The phone is ringing with clients asking how low rates have gone due to the Fed's Quantitative Easing 2 (QE2). hmmm...I guess the expectation is that with the Fed buying up Treasuries everyone thought that would push prices up...and thus the yields down (rates down.) That makes sense to me, but that isn't whats happened....why you ask?
The Fed is trying to accomplish a few primary goals.
1-to push the US dollar lower. When the dollar goes down it makes our exports seem cheaper in foreign markets thus increasing our exports. If we need to export more there will be a need for more workers to fill that demand thus improving the employment troubles.
2-because of #1 above the increase in exports will also improve the stock market...as those exports become sales the bottom line of US companies will improve and thus help the stock market move higher. An improvement in the stock market typically leads consumers to feel more 'confident' and consumers spend more of their money thus further improving the economy.
These both seem to be great goals if you are living in the US, but the trouble with these actions are that they are both designed to cause the economy to heat up and lead to improved GDP. Higher growth is good for your investments and if you want a job, but the growth is inflationary and inflation is not a good thing...above 2-3%. The Fed wants some inflation, but the trouble is that it could be hard for the Fed to control the rate of inflation in the coming years...things may heat up too much and inflation will definitely lead to higher rates. How high is the question.
Think back to the late 70's when we had massive Deflation...the Fed acted to heat things up then and if you are old enough you know what happened...rates in the early 80's were in the TEENS. Lets hope this round of Fed action will help improve the economy and that the Fed recognizes improvements early and can slow the ship before its cruising toward high inflation...and high rates.

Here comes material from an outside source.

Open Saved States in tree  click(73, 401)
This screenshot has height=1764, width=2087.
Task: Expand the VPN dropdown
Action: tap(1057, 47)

Investors are mindful of the threat of inflation and may not be buying into the Feds plan to push bonds higher and rates lower...if investors dont buy the bonds along with the Fed the idea of lower rates may be a dream of the Feds and may not materialze for homeowners. The moral of the story is that rates are low...and may not go lower. Homeowners looking to refinance should be acting now and not wait for lower rates...4% should be low enough to encourage any thoughtful homeower.